Meeting The Indonesian Spice SistersCulinary Talk
Barely a year after winning the Australian TV food competition My Kitchen Rules, Melbourne-based sisters Tasia (27) and Gracia Seger (26) are finding themselves busier than ever, touring Australia and attending food and wine expos, giving private dinners and appearing at events linked to My Kitchen Rules, as well as launching their own sate sauce. Just recently, they participated in the Ubud Food Festival, where they shared the stage at the Casa Luna Restaurant with Petty Elliott. Read on to find out more about their penchant for Indonesian food and what lies ahead as they embark on a career in the food industry.
Since it has not been long since you graduated from the university, have you already decided on food v. career, given your qualifications in psychology and biomedical science?

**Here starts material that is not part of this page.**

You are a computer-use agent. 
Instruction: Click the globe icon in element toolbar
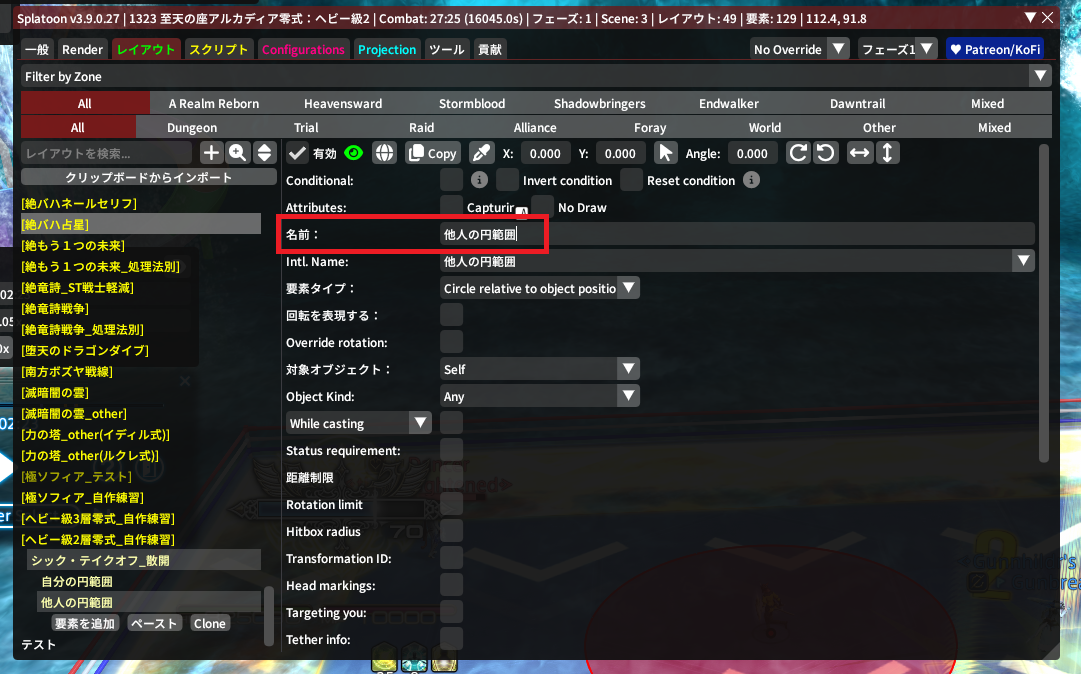[385, 153]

T: It’s food for now, but through with my major, psychology, there are definite connections. People are already using art for therapy and I see food therapy as another great opportunity.
G: It’s food definitely for me.
Please can you provide a little about your background. How did you get into food?

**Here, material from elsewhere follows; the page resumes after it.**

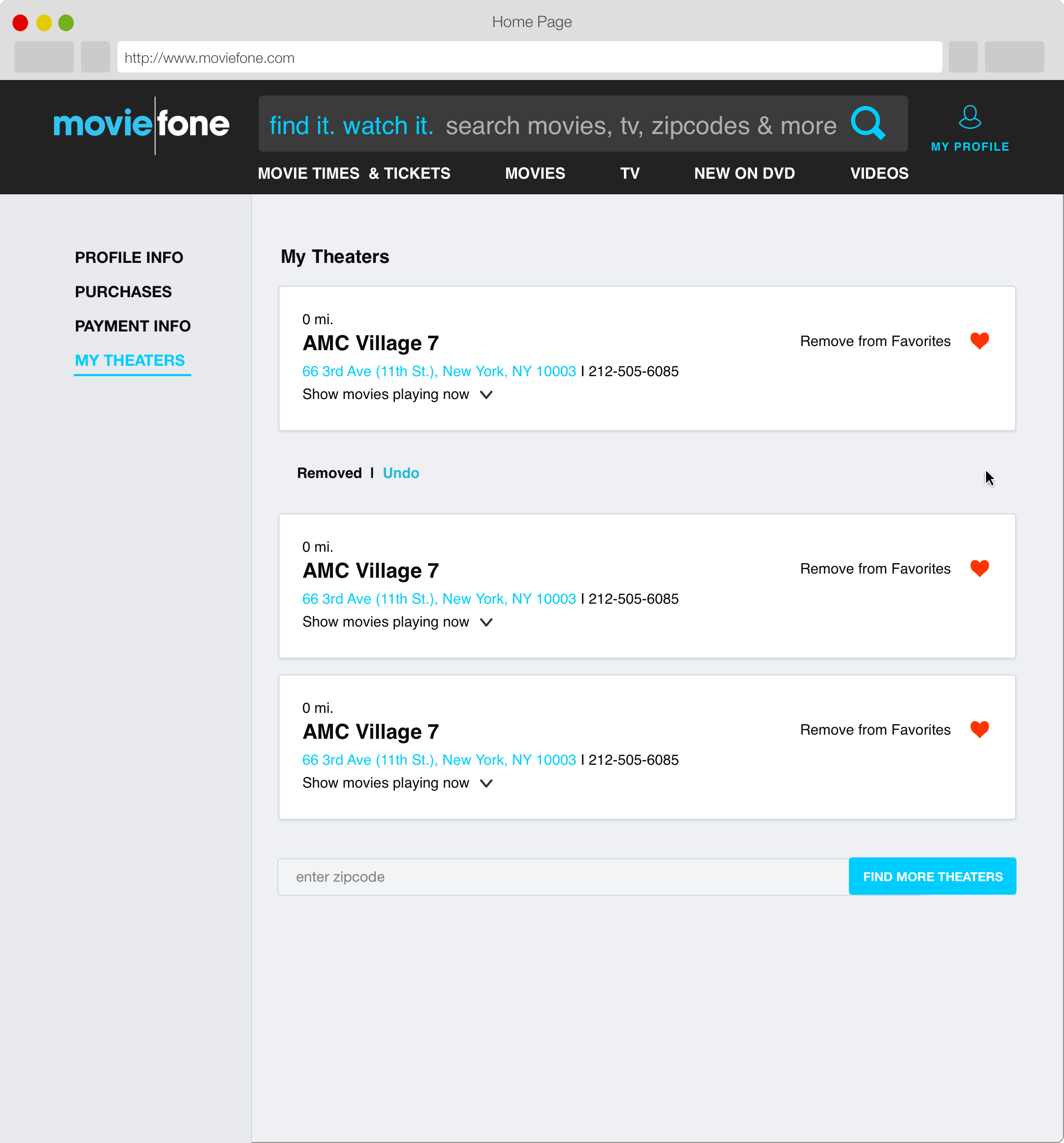Click the browser URL address bar
This screenshot has width=1064, height=1143.
pyautogui.click(x=529, y=58)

T & G: Cooking was a hobby for us before MKR came along. And we owe a lot of the time we spent in the kitchen to our Indonesian mother, as well as our grandmother, a very good cook in her own right. In our house the rule was to “pick a chore”, so we always volunteered to cook in the kitchen! As we grew up, our father’s work took the family to India and the Middle East so that has been an influence on how we view food and taste.
So what’s next?
T: Well the food industry is still very new for both of us and we are trying to see where food will take us. We’d like to open up something, as our end goal, but there’s much left to learn. We can learn from other chefs and we want to stay open minded.
How do you see your specialty, Indonesian food, both in Australia and globally?
G: We can’t speak for the rest of the world but typically in Australia, Indonesian food is seen as mainly catering to the student community, including Indonesians and other Asians. It’s viewed as basic and cheap with a lack of sophistication. But we see a lot of potential. To us Indonesian food is an explosion of flavours and very complex, as it involves a lot of ingredients. It is time to be bolder to serve sophisticated Indonesian food, full of flavours and highlight the freshness of the ingredients.
What’s your style of cooking?
T: We focus on original flavours, using local Australian produce and Indonesian or Southeast Asian produce available in Australia, but take a more sophisticated approach with a modern touch. There are challenges sometimes, especially in sourcing certain ingredients. Jeruk purut (kaffir lime), for example, is an expensive ingredient in Australia – it costs two dollars each. Luckily, we have the tree in our own garden. But we need to improvise all the time.
G: We concentrate on a fresh and colourful presentation for our dishes alongside stressing on the importance of authentic Indonesian flavours.
Any suggestions for young aspiring Indonesian chefs?
T:Don’t be afraid to take risks and don’t worry if you fail. Keep your passion and don’t stop learning. Be complementary to others, it’s a great way to learn. And stay open-minded.
G: Be proud or boastful with your food culture. In Indonesia we have this culture that we are not allowed to be boastful with what we have or what we do. But to promote Indonesian cuisine to the world we need to be boastful as we have so much to offer.
Needless to say, it’s a very good end statement from the two sisters. I could not agree more!